IT has been said that all nations create their own histories and that all national histories are based on a necessary misreading of the past. Our misreadings had another twist in the tale as it were the Europeans who for the first time formulated an idea of our collective past. Scholars have tried to switch from nation to region to locality in their attempt to create more viable units of study. Others have created imagined communities with disastrous consequences for our present.

Upinder Singh’s work is more in the nature of meditations on our ancient Indian past. She attempts to discover the ideational structure of the Indian world. She hopes to wrest meanings out of our rich traditions of poetry and art, along with a little bit of digging in archaeology.
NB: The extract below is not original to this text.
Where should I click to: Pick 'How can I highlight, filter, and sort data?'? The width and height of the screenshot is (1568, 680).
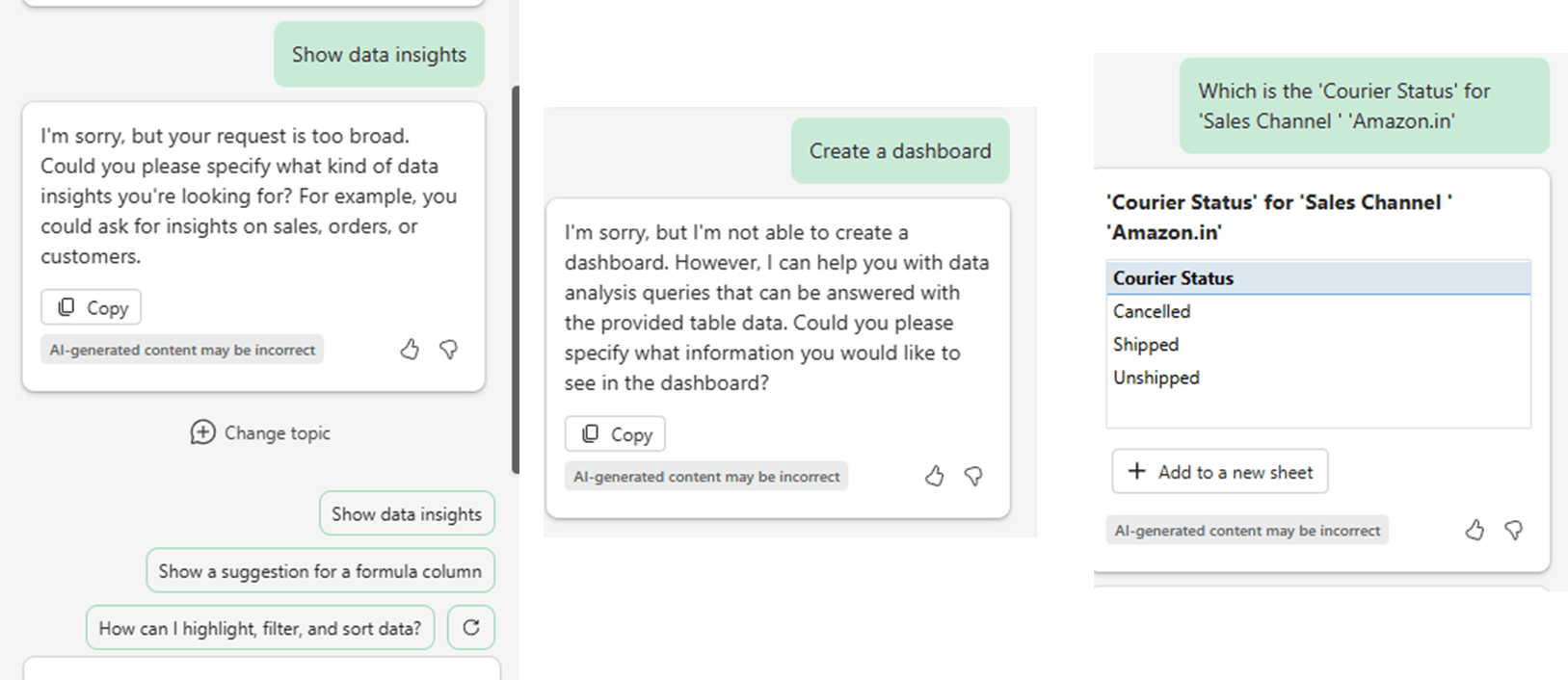(260, 628)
Singh’s book emerged from what was a series of classroom lectures. The sparkling prose and the attempt to explain as many terms as possible would make it an exceptionally rich experience for students. Each of the five chapters — ‘Inequality and Salvation’, ‘Desire and Detachment’, ‘Goddesses and Misogyny’, ‘Violence and Non-violence’ and ‘Debate and Conflict’— represents a contradictory aspect of Indian civilisation.

History textbooks are frequently crowded with names of poets and dramatists and, sometimes, slightly enriched with quotations from their works, too. However, we rarely get a feel of the beautiful poetry itself. On the other hand, the parallel tradition of scholarship in literary studies seems to have largely banished history from its ambit of enquiry. Upinder Singh brings the two together. A scholarly monograph embedded in the discipline of history, written in engaging prose, swimming in an ocean of poetry and beautiful illustrations (though poorly reproduced).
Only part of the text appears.